Notre agenda est totalement synchronisé puisqu’Hassan revient tout juste de Paris. Il y a assisté au salon international du thé pour parler… du thé turc, bien sûr !
Nous le rencontrons à la tour du thé, immeuble érigé en bord de mer, au pied des montagnes, pour promouvoir le thé et les merveilles locales. Il est, comme il se doit, en forme de verre à thé. À son pied se trouvent des boutiques vendant principalement du thé et des témoignages de la culture locale.
Hassan nous accueille dans son beau bureau avant de nous emmener faire le tour du propriétaire. Non pas qu’il soit propriétaire des lieux, mais il en est le directeur général. Il est très jovial et pétillant d’idées, il adore faire des photos et son boulot est désormais de promouvoir le thé turc à l’international. Cette tour du thé est infusée de sa présence, les magnifiques photos de la région et de ses habitants qui sont exposées dans la tour sont majoritairement de lui.
Nous pouvons ainsi admirer la meule à maïs, qui était la culture principale avant l’implantation du thé, les nalia ou serender, granges en bois qui font écho aux kozolec ou toplar slovènes, les merveilleuses calligraphies sur papier encré, les photos et le film immersif en 3D vantant les mérites de la région et relatant l’histoire du thé.
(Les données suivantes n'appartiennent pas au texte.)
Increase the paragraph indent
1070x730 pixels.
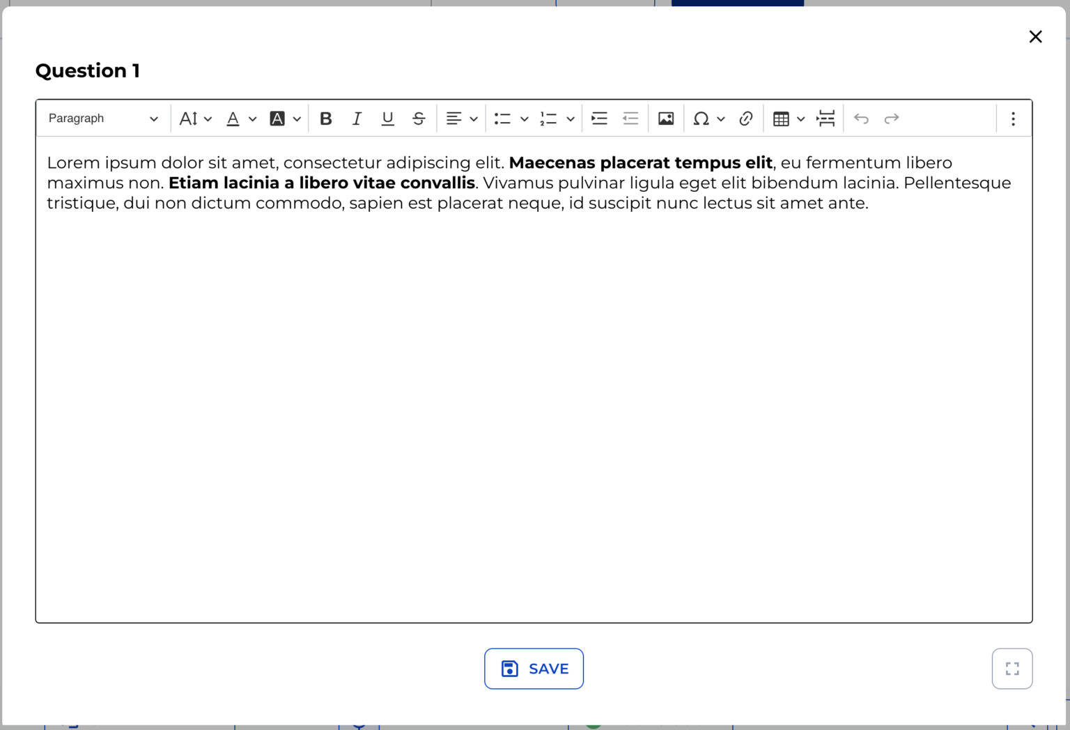point(599,119)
On peut dire qu’on est gâthé.
Le thé ne nécessite pas de traitements, c’est tout bio, il reste vert toute l’année, sa culture est très dense, les montagnes restent donc vertes toute l’année, sauf quand il neige. Aussi, le thé turc n’est-il cultivé qu’en été, en hiver, il se repose. Ce qui en fait, selon Hassan, un des meilleurs thé du monde. Allez manger un pide ou un lahmacun dans le restaurant turc près de chez vous, sans doute aurez-vous droit à un petit verre de thé…
Pause plage
Nous laissons Hassan reprendre sa vie professionnelle après nous avoir offert de son précieux temps. Cette visite VIP nous a fait l’effet d’un feu d’artifice et après la courte nuit, nous avons besoin de repos. Alors, c’est direction la plage ! Quelques kilomètres et nous voilà au bord de la mer sur une plage de sable où nous pouvons poser la tente. La côte ici n’est pas du tout aménagée pour les baigneurs et cette petite plage privée nous conviendra parfaitement pour remettre nos idées dans l’ordre. Les enfants à l’eau, les parents sur les chaises longues à réfléchir à la suite. C’est que l’on est tout chamboulé d’être arrivés ici si vite. Le changement de paysage est brutal et nous n’avons pas pu pédaler dans les hauts plateaux comme initialement prévu. La montagne nous manque.